Elle continua à se produire sans orchestre jusqu'en 1926, année où elle fut engagée par le théâtre Dar attamthil et où elle allait être . accompagnée par Mohamed el Aouad au kanoun, Sami Chaoua au violon et Mohamed Kasabji au luth ., mais ces grands solistes n'appréciaient guère le rôle d'accompagnateurs qu'on leur faisait jouer. Le succès que rencontra cette première soirée au théâtre fit que le nom d'Oum Kaltoum se répandit par tout le Caire, faisant l'objet de toutes les conversations des cercles littéraires et des clubs fermés.

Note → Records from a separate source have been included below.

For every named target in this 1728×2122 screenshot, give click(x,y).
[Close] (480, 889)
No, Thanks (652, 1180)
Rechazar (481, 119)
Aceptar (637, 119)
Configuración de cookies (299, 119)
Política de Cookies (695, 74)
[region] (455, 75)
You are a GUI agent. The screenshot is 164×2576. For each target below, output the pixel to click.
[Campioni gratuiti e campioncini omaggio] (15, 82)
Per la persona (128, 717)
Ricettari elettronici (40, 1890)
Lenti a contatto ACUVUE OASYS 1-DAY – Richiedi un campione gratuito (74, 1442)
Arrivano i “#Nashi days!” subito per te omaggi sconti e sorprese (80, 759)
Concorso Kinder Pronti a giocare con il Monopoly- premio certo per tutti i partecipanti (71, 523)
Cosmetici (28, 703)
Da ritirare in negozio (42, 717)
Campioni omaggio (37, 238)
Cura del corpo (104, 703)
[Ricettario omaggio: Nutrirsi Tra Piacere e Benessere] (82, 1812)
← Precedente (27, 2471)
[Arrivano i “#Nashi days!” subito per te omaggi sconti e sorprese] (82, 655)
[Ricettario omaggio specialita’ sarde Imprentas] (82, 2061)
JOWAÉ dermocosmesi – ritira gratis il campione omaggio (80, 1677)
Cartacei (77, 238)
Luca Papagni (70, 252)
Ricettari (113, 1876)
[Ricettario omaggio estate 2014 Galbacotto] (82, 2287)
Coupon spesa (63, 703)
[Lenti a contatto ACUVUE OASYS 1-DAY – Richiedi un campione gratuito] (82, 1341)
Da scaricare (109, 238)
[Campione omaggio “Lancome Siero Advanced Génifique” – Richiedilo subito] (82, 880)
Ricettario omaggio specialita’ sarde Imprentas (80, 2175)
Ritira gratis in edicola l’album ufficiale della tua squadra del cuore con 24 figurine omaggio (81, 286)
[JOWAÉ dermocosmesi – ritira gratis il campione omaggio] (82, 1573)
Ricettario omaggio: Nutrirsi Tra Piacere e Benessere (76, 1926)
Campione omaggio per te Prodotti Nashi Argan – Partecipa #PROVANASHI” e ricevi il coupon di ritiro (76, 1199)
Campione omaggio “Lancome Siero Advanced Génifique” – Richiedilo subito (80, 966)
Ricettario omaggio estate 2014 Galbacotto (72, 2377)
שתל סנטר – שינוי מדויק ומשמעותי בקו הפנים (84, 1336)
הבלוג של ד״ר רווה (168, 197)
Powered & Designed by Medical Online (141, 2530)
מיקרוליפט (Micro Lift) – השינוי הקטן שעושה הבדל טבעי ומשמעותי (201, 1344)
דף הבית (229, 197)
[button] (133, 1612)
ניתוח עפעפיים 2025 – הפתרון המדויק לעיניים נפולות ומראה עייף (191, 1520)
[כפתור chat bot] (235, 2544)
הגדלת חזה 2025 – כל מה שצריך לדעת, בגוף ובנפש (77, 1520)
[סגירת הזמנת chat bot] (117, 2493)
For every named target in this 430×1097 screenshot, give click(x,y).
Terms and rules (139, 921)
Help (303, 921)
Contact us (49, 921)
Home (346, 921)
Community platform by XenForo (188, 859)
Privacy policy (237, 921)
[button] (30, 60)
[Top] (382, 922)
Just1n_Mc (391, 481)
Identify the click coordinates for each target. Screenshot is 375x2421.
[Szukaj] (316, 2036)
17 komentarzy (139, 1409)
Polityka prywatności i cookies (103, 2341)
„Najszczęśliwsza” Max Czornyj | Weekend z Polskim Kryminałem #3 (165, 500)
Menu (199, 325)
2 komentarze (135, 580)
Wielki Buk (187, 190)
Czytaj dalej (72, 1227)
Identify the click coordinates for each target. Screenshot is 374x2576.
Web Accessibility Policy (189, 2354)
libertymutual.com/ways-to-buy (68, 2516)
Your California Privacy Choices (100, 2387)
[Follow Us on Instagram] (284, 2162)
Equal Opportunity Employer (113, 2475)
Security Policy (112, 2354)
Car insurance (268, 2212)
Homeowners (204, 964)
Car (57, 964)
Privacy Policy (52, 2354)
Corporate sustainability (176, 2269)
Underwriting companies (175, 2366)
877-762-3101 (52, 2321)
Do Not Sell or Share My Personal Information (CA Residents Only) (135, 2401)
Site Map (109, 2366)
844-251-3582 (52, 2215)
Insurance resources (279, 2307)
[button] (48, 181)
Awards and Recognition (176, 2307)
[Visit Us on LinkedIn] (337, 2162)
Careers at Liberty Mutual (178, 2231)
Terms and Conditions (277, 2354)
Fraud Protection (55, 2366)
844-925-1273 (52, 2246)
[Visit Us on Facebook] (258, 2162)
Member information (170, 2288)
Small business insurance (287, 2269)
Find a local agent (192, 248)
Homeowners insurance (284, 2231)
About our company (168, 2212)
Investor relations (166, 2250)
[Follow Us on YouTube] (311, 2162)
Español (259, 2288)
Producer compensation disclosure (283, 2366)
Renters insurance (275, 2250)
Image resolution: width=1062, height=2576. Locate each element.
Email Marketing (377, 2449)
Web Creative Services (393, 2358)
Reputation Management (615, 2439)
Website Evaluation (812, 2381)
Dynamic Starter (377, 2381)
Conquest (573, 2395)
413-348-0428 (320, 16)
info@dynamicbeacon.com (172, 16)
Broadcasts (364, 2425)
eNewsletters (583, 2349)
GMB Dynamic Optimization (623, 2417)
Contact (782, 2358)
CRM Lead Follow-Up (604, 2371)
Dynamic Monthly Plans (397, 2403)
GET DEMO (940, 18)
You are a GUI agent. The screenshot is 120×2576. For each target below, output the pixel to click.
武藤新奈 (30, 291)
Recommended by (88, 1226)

A cette soirée, elle fut entendue par le poète Ahmed Rami qui fut totalement captivé : il allait lui composer de nombreuses qasidas et une multitude de chansons. Kasabji, conquis à son tour, et éperonné par l'admiration de Rami, se mit aussi à composer pour elle. De cette collaboration datent les plus grands succès d'Oum Kaltoum : elle allait devenir ainsi < la Grande Dame> de la chanson égyptienne. Les sociétés de disques firent le reste et le cachet d'Oum Kaltoum s'éleva d'un seul coup de cinquante à trois cents livres par disque.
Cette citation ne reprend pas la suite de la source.